I’m assuming Singapore airlines is using a standard hub and spoke model in their home airport not just taking a refuelling stop on the way to UK.
@meta the arrival time in London would depend on the connection time between the two SQ flights vs BA’s scheduled layover in Singapore. And the time is over four hours delay for the full €520 and over three hours for 50% of that.
@TGLoyalty and @lhar are both correct that one can claim against BA for the equivalent of UK261 if the SQ flight were over three hours late. BA is inextricably bound into this and the operating carrier issue doesn’t matter in these circumstances. It’s not particularly straightforward and I wouldn’t bother trying at CEDR but with a carefully argued claim at MCOL, using the UK261 liquidated damages sum as a reference point, BA will fight hard until the last minute but not want a hearing as it would open a real can of worms. It’s not for the faint hearted, one needs to know what one is doing and be up for a fight. That is an entirely separate claim to any potential cancellation claim relating to the BA flight cancellation.Connection time has nothing to do with it. It has already been established by ECJ that connecting flight is the same as direct flight.

----------

Prompt 1: In the forum discussion about flight delay compensation, what length of delay qualifies for the full €520?
Prompt 2: Write the next few sentences of the forum discussion about flight delay compensation, picking up after its final sentence.

Data segment:
----------

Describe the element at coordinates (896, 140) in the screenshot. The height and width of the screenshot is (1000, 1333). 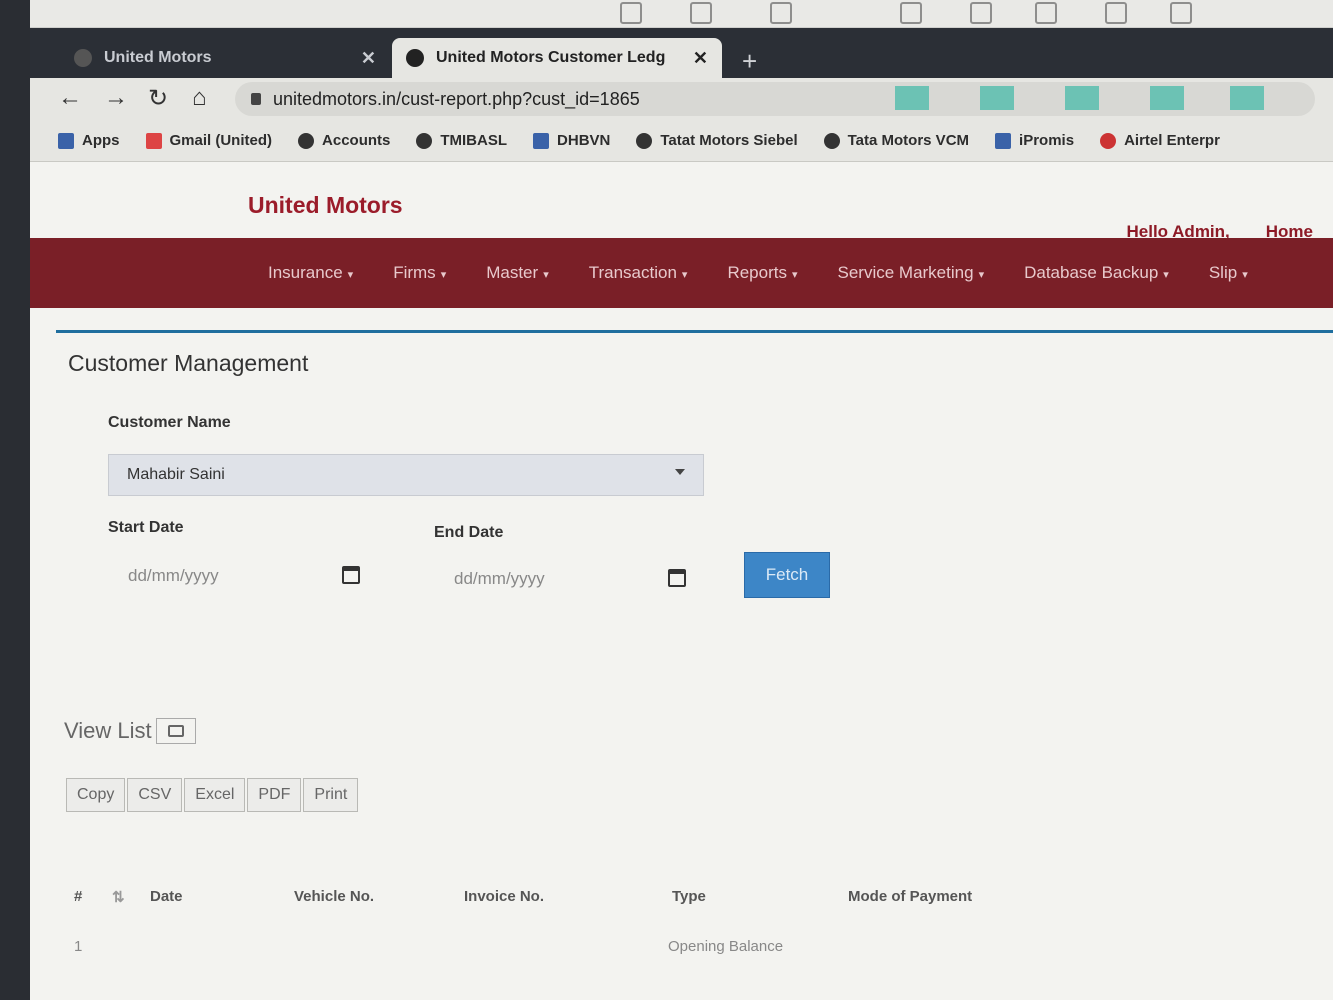
I see `bookmark-vcm: Tata Motors VCM` at that location.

----------

Answer space 1: A delay of over four hours.

Answer space 2:
Once you accept a re-booking your operating carrier becomes SQ, BA no longe has responsibility as they are not an operating carrier. EC261 only applies to operating carrier up to the point you choose your option under article 8. I accept cancellation compensation is due until that point, but since the original was scheduled and arrive at around the same time, no compensation is due.
Once you are re-booked as per article 8, you are issued a new ticket, so your operating carrier becomes in this case non-EU/non-UK. We had here cases before where people were rebooked by Ba on American Airlines from US to UK and these flights got cancelled within seven days and they got no compensation.
@meta of course the total travel time SYD-SIN-LHR on SQ is affected by the connection time in SIN such that a SQ flight leaving SYD within 20 minutes of the BA flight could easily be scheduled to arrive in London more than three hours after the BA flight.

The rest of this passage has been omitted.